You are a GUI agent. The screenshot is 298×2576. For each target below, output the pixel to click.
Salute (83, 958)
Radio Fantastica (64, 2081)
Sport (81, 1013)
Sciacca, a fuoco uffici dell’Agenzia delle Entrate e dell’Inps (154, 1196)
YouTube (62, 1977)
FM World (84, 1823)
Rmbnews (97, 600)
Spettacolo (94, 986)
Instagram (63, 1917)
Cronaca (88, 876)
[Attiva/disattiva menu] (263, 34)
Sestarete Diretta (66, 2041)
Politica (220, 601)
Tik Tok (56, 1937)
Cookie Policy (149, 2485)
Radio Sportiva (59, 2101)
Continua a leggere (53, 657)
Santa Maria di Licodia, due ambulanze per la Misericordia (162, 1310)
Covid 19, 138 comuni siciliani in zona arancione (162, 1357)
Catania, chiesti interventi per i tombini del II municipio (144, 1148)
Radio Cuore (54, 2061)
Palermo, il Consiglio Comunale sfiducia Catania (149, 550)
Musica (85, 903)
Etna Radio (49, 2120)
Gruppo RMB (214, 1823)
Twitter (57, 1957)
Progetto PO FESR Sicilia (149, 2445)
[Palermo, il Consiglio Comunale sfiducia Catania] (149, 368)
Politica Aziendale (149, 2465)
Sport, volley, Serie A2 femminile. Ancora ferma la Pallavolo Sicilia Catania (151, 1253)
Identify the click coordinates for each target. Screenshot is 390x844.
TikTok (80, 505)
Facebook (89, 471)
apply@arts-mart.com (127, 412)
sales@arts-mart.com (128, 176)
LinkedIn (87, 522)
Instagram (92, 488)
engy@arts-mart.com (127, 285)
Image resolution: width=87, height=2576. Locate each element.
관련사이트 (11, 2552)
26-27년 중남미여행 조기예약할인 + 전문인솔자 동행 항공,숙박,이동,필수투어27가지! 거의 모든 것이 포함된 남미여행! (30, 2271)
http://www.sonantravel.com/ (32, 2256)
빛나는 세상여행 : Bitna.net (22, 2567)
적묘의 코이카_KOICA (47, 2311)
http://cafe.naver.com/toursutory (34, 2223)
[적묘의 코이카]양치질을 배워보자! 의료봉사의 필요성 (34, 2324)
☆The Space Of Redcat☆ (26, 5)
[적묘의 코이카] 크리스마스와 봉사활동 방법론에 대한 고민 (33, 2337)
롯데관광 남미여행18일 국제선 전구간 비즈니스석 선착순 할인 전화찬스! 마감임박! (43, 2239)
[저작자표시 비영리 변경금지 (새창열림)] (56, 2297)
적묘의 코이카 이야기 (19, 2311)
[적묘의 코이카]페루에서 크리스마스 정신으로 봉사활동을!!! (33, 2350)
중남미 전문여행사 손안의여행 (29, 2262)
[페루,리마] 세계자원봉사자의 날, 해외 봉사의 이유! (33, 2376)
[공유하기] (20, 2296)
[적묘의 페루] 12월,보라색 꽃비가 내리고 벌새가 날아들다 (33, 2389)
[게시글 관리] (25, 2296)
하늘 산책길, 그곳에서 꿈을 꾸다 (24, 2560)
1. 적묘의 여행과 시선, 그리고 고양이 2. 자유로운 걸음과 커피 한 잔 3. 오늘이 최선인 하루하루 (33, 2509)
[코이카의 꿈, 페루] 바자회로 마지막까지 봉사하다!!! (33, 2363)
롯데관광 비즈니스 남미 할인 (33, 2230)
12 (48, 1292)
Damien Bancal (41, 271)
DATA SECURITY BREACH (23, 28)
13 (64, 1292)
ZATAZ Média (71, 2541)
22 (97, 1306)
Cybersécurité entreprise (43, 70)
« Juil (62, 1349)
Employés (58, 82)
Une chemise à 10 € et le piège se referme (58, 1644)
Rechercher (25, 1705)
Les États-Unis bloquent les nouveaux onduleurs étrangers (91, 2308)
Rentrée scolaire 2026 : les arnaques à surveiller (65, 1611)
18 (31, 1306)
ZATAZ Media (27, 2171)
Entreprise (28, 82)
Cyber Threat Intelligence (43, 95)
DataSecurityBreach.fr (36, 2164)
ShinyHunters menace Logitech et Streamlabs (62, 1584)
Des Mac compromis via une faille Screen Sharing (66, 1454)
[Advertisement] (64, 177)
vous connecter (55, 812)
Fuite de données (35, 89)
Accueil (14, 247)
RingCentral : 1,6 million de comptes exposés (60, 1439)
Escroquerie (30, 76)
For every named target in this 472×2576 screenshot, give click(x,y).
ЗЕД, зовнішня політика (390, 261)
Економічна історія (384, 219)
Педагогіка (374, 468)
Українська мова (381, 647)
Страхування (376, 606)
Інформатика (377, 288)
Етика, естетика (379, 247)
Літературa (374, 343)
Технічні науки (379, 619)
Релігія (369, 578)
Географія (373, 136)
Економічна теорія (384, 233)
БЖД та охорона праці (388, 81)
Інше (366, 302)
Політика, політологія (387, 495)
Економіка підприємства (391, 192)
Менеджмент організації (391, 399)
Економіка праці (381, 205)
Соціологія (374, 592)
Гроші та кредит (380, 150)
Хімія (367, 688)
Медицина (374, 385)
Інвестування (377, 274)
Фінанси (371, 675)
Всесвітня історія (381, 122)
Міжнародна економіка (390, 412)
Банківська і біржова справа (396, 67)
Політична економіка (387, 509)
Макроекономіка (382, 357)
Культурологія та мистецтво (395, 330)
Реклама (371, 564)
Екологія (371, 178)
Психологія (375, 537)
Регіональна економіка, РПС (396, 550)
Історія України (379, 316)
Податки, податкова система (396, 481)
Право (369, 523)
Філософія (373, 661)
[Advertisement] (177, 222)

#### [What to produce]
Exactly as written, reproduce the lines of the data above from the first line through the line where "1. 적묘의 여행과 시선, 그리고" appears.

#### [Expected answer]
You are a GUI agent. The screenshot is 298×2576. For each target below, output the pixel to click.
Salute (83, 958)
Radio Fantastica (64, 2081)
Sport (81, 1013)
Sciacca, a fuoco uffici dell’Agenzia delle Entrate e dell’Inps (154, 1196)
YouTube (62, 1977)
FM World (84, 1823)
Rmbnews (97, 600)
Spettacolo (94, 986)
Instagram (63, 1917)
Cronaca (88, 876)
[Attiva/disattiva menu] (263, 34)
Sestarete Diretta (66, 2041)
Politica (220, 601)
Tik Tok (56, 1937)
Cookie Policy (149, 2485)
Radio Sportiva (59, 2101)
Continua a leggere (53, 657)
Santa Maria di Licodia, due ambulanze per la Misericordia (162, 1310)
Covid 19, 138 comuni siciliani in zona arancione (162, 1357)
Catania, chiesti interventi per i tombini del II municipio (144, 1148)
Radio Cuore (54, 2061)
Palermo, il Consiglio Comunale sfiducia Catania (149, 550)
Musica (85, 903)
Etna Radio (49, 2120)
Gruppo RMB (214, 1823)
Twitter (57, 1957)
Progetto PO FESR Sicilia (149, 2445)
[Palermo, il Consiglio Comunale sfiducia Catania] (149, 368)
Politica Aziendale (149, 2465)
Sport, volley, Serie A2 femminile. Ancora ferma la Pallavolo Sicilia Catania (151, 1253)
Identify the click coordinates for each target. Screenshot is 390x844.
TikTok (80, 505)
Facebook (89, 471)
apply@arts-mart.com (127, 412)
sales@arts-mart.com (128, 176)
LinkedIn (87, 522)
Instagram (92, 488)
engy@arts-mart.com (127, 285)
Image resolution: width=87, height=2576. Locate each element.
관련사이트 (11, 2552)
26-27년 중남미여행 조기예약할인 + 전문인솔자 동행 항공,숙박,이동,필수투어27가지! 거의 모든 것이 포함된 남미여행! (30, 2271)
http://www.sonantravel.com/ (32, 2256)
빛나는 세상여행 : Bitna.net (22, 2567)
적묘의 코이카_KOICA (47, 2311)
http://cafe.naver.com/toursutory (34, 2223)
[적묘의 코이카]양치질을 배워보자! 의료봉사의 필요성 (34, 2324)
☆The Space Of Redcat☆ (26, 5)
[적묘의 코이카] 크리스마스와 봉사활동 방법론에 대한 고민 (33, 2337)
롯데관광 남미여행18일 국제선 전구간 비즈니스석 선착순 할인 전화찬스! 마감임박! (43, 2239)
[저작자표시 비영리 변경금지 (새창열림)] (56, 2297)
적묘의 코이카 이야기 (19, 2311)
[적묘의 코이카]페루에서 크리스마스 정신으로 봉사활동을!!! (33, 2350)
중남미 전문여행사 손안의여행 (29, 2262)
[페루,리마] 세계자원봉사자의 날, 해외 봉사의 이유! (33, 2376)
[공유하기] (20, 2296)
[적묘의 페루] 12월,보라색 꽃비가 내리고 벌새가 날아들다 (33, 2389)
[게시글 관리] (25, 2296)
하늘 산책길, 그곳에서 꿈을 꾸다 (24, 2560)
1. 적묘의 여행과 시선, 그리고 고양이 2. 자유로운 걸음과 커피 한 잔 3. 오늘이 최선인 하루하루 (33, 2509)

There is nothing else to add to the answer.